The largest living insect species we know today are the atlas moth (which sport the largest wings by surface area at 160 cm2 or 25 in2), the white witch moth (which has the largest wingspan at almost 30 cm or 12 in), and the goliath beetle, the heaviest insect at 115 g (4.1 oz).

The ancestors of any animal tend to be bigger than the species we have today. The same goes for insects. Giant griffin flies such as Meganeura monyi and Meganeuropsis permiana are the largest known insect species to have ever existed. These can have about three times a wingspan than an atlas moth, i.e- 75 cm (28 in).

However, their body masses can be uncertain, varying between 34 g and 240 g, up to more than twice the size of the goliath beetle.

Atlas moths have the largest wings, by surface area, of any living insect. Image credit: Cocos.Bounty/Shutterstock

The crunchy sound whenever someone steps on a cockroach is called the exoskeleton.  It is also present in other insects, however, it is not so hard, and different parts of the body vary its strength.

The most flexible part of griffin flies is their wings, hence those are most likely to be fossilized. 

A beautifully preserved fossil of a Meganeuropsis permiana, the largest insect known to have ever lived on Earth. 

Griffinflies existed on earth some 20+ million years during the Late Carboniferous and Late Permian periods around 317-247 million years ago.

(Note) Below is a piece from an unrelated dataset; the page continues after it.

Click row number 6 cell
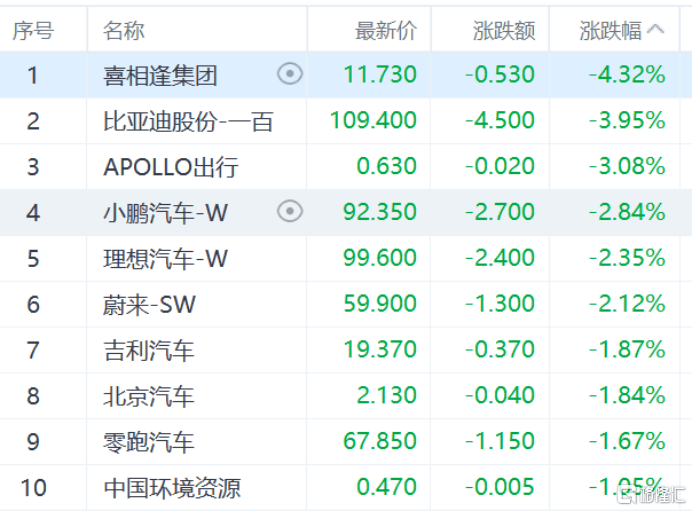692x511 pixels. coord(33,304)
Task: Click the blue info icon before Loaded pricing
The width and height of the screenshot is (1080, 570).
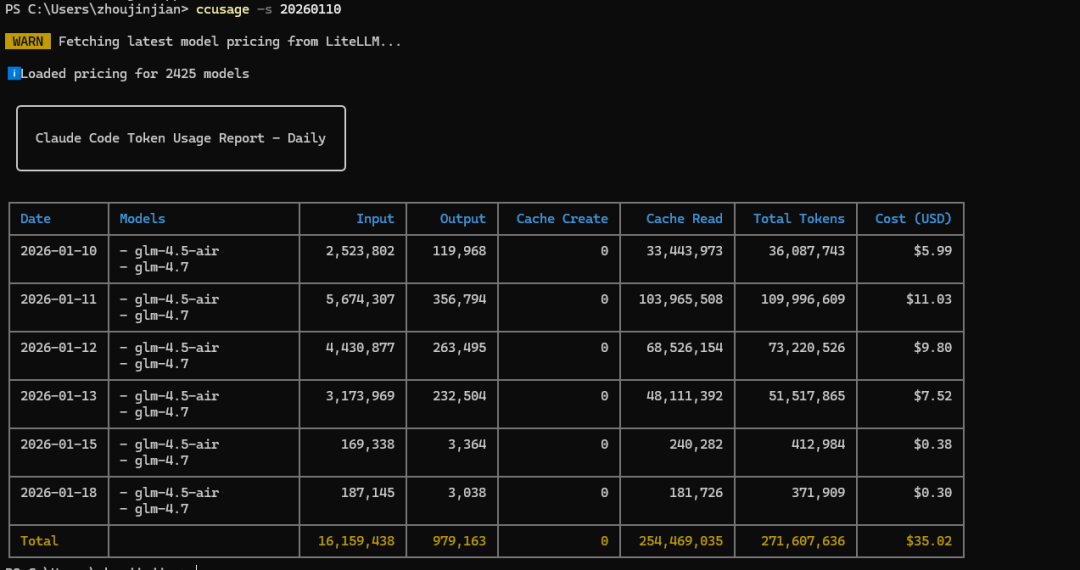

Meganeura monyi was the first griffin fly to be described, based on a single fossil wing about 12 inches long. It had an estimated wingspan of about 27 inches (about 68,5 cm). They were the largest insect till 1939 when  Frank Carpenter described Meganeuropsis permiana. It was based on large wings discovered in two parts. He calculated the wingspan to be 9 inches (almost 75 cm). After some years Carpenter described another new species of griffin fly, Meganeuropsis Americana, with a wingspan similar to that of M. permiana.

Recently scientists believe two species of Meganeuopsis to be the same. This species still holds the record of being the largest known insect to have lived on earth.

Size comparison of the largest Carboniferous arthropods. Image credit: Emily Stepp

Some people still ask the question that why there are no gigantic dragonflies around today.

The answer to that is the Late Paleozoic period of Earth’s past was unique. The Late Carboniferous and Early Permian existed vast coal swamp forests. It created massive amounts of oxygen by photosynthesis which created a hyperoxic atmosphere, with oxygen levels far in the quantity than today’s levels.

This Is The Largest Known Insect of All Time, With a Wingspan of 2.5 ft

As lungs are absent in insects they breathe through the trachea. A series of tubes connected to the outside. Because there is more oxygen in the air they absorb more and become giant body sizes. 

However, in the Permian period, the oxygen levels started to decrease the air started to get drier. This led to the extinction of these giant insects. Today’s oxygen level is so low to allow these giant insects to grow naturally.